Sellers will tell for the marketing department that they have been opulently wasteful, that they reside too much time in the office and thus have no contact with the real world – the clients. At the same time, the sales sector would like to say for them that they are those who directly bring income, or “food to the table”, i.e. that they make contributions to the whole company. The marketing department will respond to their sales colleagues’ with an objection that marketing means looking from a strategic perspective, and its market analysis will be justified by better recognition and fulfillment of wishes and needs of their consumers. The sales sector is viewed as overwhelming and imprudent megalomaniacs.
On the one hand, we can say that both are right and wrong at the same time, but what has been already well – known truth in the development of their relationships is neglected by the fact that both of these sectors are ultimately pursuing the same goal: better results of the whole company.
According to the research results, the achieved above average results are realised by companies that have structurally integrated marketing and sales sectors with annual revenue growth of up to 20%, for which even colleagues from the sales department will confirm it’s a very high percentage. Here, we are talking about a situation where marketing and sales boundaries becomes almost invisible, but if a company comes to that development stage it first must go through three more stages. Small businesses / companies initially do not have formally marketing but marketing ideas that comes from sales staff, managers, or agencies. When a small company starts to grow and has become successful, it usually launch their marketing person who chooses the best markets and channels, determines potential customer motives, coordinates advertising with agencies, promotes promotions, sends direct e – mails, and is engaged in trade events. At this stage, the link between marketing and sales is usually undefined; the two functions grow separately and are occupied by their own tasks. During further company development, the link between these two functions begins to be defined in the sense of knowing who is doing what, and they begin to build a common language and look after overlapping.
However, every big and successful company has its own marketing department engaged in marketing mix, segmentation, targeting and positioning. They are developing long – term strategies, although they prefer to rather develop brands then products – they are independently taking on a broad range of marketing actions. At this stage of development marketing and sales functions becomes structured, flexible, but with clear boundaries between sales and marketing. Sales will understand and use marketing terminology, and marketing will recognize a major and significant role of the sales department.

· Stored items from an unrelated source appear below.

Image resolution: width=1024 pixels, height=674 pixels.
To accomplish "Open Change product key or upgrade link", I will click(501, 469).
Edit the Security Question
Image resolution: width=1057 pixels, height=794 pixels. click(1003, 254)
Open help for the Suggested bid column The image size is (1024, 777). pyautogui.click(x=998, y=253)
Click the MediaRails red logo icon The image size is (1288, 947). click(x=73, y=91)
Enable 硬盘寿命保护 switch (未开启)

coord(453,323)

However, we still cannot talk about integrated connection related to these two functions as long as the boundaries has become completely blurred, the development and implementation have become a common matter, and the culture emphasized by common growth and decline factors. This primarily means open communication and closed loop reporting, the use of shared databases (I have never known why colleagues from the same company would hide the databases, but it happens very often), joint planning, developed monitoring and management system for the joint activities.
This is a step forward, and alignment with today’s requirements would be the integration of the IT sector into the indicated equation. IT staff are often underestimated in the business environment and treated as technical executives, but only they can help find some new, crucial or simpler solutions. Therefore, by including the developers into the “revenue office”, the title can be changed to SMARKETING IT.